I felt like the older girls at school and the main characters in the teen rom-coms, the ones whom I envied, the ones who got all the boys. A silver tube of the wrong shade of lipstick transformed me from the girl who couldn’t get comfortable in her own skin to one who was ready to take on the world. It didn’t matter that the rest of the world probably didn’t perceive me that way — how could they with that dark, overly done lipstick?! But when I grabbed a tissue and gently patted my lips like I saw my older sisters do regularly, the kiss-marked tissue gave me confidence. It made me giggle and daydream of having a boyfriend for whom I could leave little kiss-marks one day.

That dark lipstick was a staple in my purse for decades. I just loved it. I loved that I had a specific shade I could not live without. I loved that I had discovered it on my own, and that confidence, sexiness and femininity were just an arms-length away at all times.

I guess things were simpler back then. Because something changed over the course of four decades. At some point, the character of my obsession changed. I started to hate my lips. I obsessed about them and the new, unwelcomed vertical lines that adorned them. I grew disgusted with the premature wrinkles that surrounded my mouth. They were the first thing I saw when I caught my own reflection in a mirror. Ugh, I thought, I look like a smoker (and I was for many years). Why didn’t I wear sunscreen?

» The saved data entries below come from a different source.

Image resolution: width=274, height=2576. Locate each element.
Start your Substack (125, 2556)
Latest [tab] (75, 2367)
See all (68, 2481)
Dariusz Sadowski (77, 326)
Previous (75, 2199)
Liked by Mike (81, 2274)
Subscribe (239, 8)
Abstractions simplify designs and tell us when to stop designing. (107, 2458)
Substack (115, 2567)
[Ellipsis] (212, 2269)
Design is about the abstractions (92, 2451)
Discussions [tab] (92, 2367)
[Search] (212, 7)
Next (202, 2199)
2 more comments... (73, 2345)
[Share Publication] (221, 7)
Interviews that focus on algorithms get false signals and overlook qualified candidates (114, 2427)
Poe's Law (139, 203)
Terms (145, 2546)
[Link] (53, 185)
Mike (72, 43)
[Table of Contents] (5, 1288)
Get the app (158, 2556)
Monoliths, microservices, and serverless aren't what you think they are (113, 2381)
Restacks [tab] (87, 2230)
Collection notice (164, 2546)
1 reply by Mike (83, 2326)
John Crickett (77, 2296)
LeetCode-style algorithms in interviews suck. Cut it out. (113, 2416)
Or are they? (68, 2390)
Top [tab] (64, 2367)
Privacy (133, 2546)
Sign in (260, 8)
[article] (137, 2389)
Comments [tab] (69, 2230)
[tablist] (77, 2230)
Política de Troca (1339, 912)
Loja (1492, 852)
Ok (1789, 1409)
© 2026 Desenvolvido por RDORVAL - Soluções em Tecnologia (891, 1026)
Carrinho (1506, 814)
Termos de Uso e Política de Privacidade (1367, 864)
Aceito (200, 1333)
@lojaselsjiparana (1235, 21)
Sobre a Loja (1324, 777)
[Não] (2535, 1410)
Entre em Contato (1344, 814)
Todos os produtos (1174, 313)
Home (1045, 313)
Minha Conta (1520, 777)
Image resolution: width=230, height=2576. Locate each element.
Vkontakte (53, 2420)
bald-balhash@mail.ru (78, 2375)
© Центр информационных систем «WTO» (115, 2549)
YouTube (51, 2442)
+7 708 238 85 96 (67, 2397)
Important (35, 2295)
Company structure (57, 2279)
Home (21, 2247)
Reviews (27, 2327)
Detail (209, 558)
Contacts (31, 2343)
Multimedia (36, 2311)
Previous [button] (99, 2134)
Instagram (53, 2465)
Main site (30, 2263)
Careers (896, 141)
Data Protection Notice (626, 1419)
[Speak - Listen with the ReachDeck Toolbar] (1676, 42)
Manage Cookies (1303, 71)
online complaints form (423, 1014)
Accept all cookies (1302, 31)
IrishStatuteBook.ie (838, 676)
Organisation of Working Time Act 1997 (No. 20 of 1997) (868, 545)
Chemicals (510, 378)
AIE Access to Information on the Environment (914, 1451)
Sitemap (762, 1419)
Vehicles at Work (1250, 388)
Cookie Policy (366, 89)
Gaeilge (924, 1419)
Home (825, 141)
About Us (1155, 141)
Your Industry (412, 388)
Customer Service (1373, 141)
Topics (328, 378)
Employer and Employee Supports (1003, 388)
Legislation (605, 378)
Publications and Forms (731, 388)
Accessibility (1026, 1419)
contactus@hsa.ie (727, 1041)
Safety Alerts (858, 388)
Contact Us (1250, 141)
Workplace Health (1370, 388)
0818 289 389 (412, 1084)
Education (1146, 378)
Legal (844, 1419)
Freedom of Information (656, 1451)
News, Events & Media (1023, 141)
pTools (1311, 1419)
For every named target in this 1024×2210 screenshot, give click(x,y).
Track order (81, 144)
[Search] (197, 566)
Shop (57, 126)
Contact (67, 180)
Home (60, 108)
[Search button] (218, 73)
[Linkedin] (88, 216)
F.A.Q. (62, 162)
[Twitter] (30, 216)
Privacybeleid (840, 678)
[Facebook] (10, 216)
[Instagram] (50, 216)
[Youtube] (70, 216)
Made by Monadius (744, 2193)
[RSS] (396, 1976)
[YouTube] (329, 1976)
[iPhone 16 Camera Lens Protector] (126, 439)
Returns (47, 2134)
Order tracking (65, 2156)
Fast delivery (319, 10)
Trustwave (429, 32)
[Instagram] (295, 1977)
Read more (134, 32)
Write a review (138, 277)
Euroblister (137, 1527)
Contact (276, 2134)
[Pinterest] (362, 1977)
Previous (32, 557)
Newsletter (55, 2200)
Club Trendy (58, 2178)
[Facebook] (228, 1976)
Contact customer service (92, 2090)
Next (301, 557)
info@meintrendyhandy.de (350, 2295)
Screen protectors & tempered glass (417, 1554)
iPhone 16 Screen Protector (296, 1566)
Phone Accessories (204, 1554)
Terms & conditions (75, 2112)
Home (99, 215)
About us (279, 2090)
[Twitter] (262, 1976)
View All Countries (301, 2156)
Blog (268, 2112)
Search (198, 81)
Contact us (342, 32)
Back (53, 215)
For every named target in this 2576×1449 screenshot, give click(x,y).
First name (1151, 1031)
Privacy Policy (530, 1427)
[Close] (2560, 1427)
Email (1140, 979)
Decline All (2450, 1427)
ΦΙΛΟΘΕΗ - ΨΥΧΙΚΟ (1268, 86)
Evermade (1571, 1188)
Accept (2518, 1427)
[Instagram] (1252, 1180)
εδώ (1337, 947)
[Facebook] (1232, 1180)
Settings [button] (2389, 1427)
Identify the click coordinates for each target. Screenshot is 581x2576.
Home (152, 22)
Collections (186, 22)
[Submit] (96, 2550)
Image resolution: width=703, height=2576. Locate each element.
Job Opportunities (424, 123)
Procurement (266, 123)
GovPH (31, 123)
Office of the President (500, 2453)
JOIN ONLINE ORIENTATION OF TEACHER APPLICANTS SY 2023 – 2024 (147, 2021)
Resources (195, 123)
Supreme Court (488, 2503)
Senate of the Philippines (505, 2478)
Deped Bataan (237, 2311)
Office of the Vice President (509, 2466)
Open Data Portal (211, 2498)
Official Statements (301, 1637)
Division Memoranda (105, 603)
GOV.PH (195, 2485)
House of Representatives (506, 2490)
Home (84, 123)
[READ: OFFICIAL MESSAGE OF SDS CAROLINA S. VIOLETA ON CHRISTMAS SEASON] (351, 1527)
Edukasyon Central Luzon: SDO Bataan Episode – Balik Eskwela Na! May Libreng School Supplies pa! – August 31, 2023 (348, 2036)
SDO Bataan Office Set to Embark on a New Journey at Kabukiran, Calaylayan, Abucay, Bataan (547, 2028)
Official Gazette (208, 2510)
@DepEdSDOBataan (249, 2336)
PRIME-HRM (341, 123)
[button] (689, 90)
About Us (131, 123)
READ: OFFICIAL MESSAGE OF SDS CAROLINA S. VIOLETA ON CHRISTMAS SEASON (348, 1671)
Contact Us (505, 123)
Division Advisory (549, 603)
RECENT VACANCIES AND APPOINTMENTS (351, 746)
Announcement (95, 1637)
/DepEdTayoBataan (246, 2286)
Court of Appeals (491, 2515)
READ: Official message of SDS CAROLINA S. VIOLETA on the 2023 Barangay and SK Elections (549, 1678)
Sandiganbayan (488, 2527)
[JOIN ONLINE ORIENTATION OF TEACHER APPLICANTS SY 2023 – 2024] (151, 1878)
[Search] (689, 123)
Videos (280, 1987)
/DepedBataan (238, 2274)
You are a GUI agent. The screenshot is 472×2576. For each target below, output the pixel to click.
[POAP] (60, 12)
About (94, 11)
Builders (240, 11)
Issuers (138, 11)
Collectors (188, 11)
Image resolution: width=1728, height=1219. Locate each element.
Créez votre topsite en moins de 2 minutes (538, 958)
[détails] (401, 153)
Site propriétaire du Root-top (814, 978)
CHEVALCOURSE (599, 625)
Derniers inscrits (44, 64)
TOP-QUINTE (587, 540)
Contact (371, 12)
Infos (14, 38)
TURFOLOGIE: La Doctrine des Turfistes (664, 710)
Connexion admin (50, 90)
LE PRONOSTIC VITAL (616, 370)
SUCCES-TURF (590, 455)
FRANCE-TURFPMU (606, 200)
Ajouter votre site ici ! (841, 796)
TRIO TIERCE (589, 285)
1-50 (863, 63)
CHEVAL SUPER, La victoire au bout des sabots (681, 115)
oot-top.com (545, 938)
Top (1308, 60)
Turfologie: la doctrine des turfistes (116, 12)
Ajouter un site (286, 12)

How did I not know that my tiny, collagen-less lips could make me look so old and, dare I say, weathered?

The amount of time I spent thinking about them was shameful. I started dreaming about injecting Botox. I stared at my teenage daughters’ faces to see if they had any resemblance of these lines, as if to prove that this isn’t aging, it’s just what lips do. I studied the faces of actresses on-screen, comparing their lips to mine and then Googling said actresses’ ages.

Are they 43 like me, or 65 like my lips? I searched and searched for some shred of evidence that would confirm that my lips and I are perfectly, youthfully, normal. But I never found it. I was obsessed with aging, looks and, ultimately, the fear I would never find romance with these dreaded lips! My lips were supposed to be powerful and sexy, but all I saw was old, dull and wrinkled.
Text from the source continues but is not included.